Prompt: All entries are to be repeated exactly as shown below.

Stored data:
┏━━
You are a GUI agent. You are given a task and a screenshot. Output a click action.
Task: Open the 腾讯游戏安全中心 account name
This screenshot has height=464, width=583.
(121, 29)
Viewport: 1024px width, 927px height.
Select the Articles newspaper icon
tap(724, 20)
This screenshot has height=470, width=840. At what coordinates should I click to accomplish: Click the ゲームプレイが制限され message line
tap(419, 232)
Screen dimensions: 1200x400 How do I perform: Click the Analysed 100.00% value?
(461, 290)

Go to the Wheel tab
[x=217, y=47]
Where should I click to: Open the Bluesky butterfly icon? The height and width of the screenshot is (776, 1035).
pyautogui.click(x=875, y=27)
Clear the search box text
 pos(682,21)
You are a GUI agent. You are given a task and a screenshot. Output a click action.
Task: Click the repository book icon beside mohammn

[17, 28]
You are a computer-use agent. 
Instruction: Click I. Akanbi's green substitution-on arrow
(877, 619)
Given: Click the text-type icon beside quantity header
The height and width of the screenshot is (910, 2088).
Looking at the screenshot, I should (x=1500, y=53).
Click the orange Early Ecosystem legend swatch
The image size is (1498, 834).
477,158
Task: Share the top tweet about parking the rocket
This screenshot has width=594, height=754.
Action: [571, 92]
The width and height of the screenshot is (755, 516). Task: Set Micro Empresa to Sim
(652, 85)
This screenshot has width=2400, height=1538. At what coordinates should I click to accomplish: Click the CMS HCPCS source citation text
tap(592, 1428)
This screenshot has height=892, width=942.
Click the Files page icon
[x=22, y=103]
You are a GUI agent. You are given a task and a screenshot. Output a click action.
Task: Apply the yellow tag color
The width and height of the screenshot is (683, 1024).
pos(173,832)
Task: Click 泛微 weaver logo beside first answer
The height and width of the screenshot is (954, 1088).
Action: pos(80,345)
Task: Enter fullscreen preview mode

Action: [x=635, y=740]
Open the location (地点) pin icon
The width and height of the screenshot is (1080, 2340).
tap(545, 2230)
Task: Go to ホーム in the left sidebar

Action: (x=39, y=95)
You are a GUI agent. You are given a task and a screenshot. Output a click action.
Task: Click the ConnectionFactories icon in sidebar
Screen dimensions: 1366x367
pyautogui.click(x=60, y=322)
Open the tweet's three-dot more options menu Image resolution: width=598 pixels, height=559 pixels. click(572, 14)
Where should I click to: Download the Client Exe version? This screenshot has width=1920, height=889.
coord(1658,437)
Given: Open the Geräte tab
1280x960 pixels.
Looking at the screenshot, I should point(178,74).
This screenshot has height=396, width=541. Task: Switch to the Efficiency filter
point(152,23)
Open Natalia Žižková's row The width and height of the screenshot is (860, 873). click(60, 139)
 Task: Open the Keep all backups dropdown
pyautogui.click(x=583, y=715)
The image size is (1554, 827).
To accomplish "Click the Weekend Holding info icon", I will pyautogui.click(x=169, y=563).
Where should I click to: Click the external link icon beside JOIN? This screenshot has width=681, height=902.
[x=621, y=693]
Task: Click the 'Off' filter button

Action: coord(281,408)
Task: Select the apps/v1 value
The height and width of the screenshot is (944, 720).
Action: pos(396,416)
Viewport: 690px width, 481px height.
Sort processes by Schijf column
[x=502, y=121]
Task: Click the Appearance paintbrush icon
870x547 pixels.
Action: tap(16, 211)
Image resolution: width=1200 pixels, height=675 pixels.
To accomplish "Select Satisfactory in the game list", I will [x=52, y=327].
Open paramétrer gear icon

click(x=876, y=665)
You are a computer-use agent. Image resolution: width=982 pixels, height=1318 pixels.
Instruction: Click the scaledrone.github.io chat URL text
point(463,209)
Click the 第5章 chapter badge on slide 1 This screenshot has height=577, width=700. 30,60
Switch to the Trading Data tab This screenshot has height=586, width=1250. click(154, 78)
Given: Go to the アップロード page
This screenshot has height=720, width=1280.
┗━━
Completed exercise:
You are a GUI agent. You are given a task and a screenshot. Output a click action.
Task: Open the 腾讯游戏安全中心 account name
This screenshot has height=464, width=583.
(121, 29)
Viewport: 1024px width, 927px height.
Select the Articles newspaper icon
tap(724, 20)
This screenshot has height=470, width=840. At what coordinates should I click to accomplish: Click the ゲームプレイが制限され message line
tap(419, 232)
Screen dimensions: 1200x400 How do I perform: Click the Analysed 100.00% value?
(461, 290)

Go to the Wheel tab
[x=217, y=47]
Where should I click to: Open the Bluesky butterfly icon? The height and width of the screenshot is (776, 1035).
pyautogui.click(x=875, y=27)
Clear the search box text
 pos(682,21)
You are a GUI agent. You are given a task and a screenshot. Output a click action.
Task: Click the repository book icon beside mohammn

[17, 28]
You are a computer-use agent. 
Instruction: Click I. Akanbi's green substitution-on arrow
(877, 619)
Given: Click the text-type icon beside quantity header
The height and width of the screenshot is (910, 2088).
Looking at the screenshot, I should (x=1500, y=53).
Click the orange Early Ecosystem legend swatch
The image size is (1498, 834).
477,158
Task: Share the top tweet about parking the rocket
This screenshot has width=594, height=754.
Action: [571, 92]
The width and height of the screenshot is (755, 516). Task: Set Micro Empresa to Sim
(652, 85)
This screenshot has width=2400, height=1538. At what coordinates should I click to accomplish: Click the CMS HCPCS source citation text
tap(592, 1428)
This screenshot has height=892, width=942.
Click the Files page icon
[x=22, y=103]
You are a GUI agent. You are given a task and a screenshot. Output a click action.
Task: Apply the yellow tag color
The width and height of the screenshot is (683, 1024).
pos(173,832)
Task: Click 泛微 weaver logo beside first answer
The height and width of the screenshot is (954, 1088).
Action: pos(80,345)
Task: Enter fullscreen preview mode

Action: [x=635, y=740]
Open the location (地点) pin icon
The width and height of the screenshot is (1080, 2340).
tap(545, 2230)
Task: Go to ホーム in the left sidebar

Action: (x=39, y=95)
You are a GUI agent. You are given a task and a screenshot. Output a click action.
Task: Click the ConnectionFactories icon in sidebar
Screen dimensions: 1366x367
pyautogui.click(x=60, y=322)
Open the tweet's three-dot more options menu Image resolution: width=598 pixels, height=559 pixels. click(572, 14)
Where should I click to: Download the Client Exe version? This screenshot has width=1920, height=889.
coord(1658,437)
Given: Open the Geräte tab
1280x960 pixels.
Looking at the screenshot, I should point(178,74).
This screenshot has height=396, width=541. Task: Switch to the Efficiency filter
point(152,23)
Open Natalia Žižková's row The width and height of the screenshot is (860, 873). click(60, 139)
 Task: Open the Keep all backups dropdown
pyautogui.click(x=583, y=715)
The image size is (1554, 827).
To accomplish "Click the Weekend Holding info icon", I will pyautogui.click(x=169, y=563).
Where should I click to: Click the external link icon beside JOIN? This screenshot has width=681, height=902.
[x=621, y=693]
Task: Click the 'Off' filter button

Action: coord(281,408)
Task: Select the apps/v1 value
The height and width of the screenshot is (944, 720).
Action: pos(396,416)
Viewport: 690px width, 481px height.
Sort processes by Schijf column
[x=502, y=121]
Task: Click the Appearance paintbrush icon
870x547 pixels.
Action: tap(16, 211)
Image resolution: width=1200 pixels, height=675 pixels.
To accomplish "Select Satisfactory in the game list", I will [x=52, y=327].
Open paramétrer gear icon

click(x=876, y=665)
You are a computer-use agent. Image resolution: width=982 pixels, height=1318 pixels.
Instruction: Click the scaledrone.github.io chat URL text
point(463,209)
Click the 第5章 chapter badge on slide 1 This screenshot has height=577, width=700. 30,60
Switch to the Trading Data tab This screenshot has height=586, width=1250. click(154, 78)
Given: Go to the アップロード page
This screenshot has height=720, width=1280.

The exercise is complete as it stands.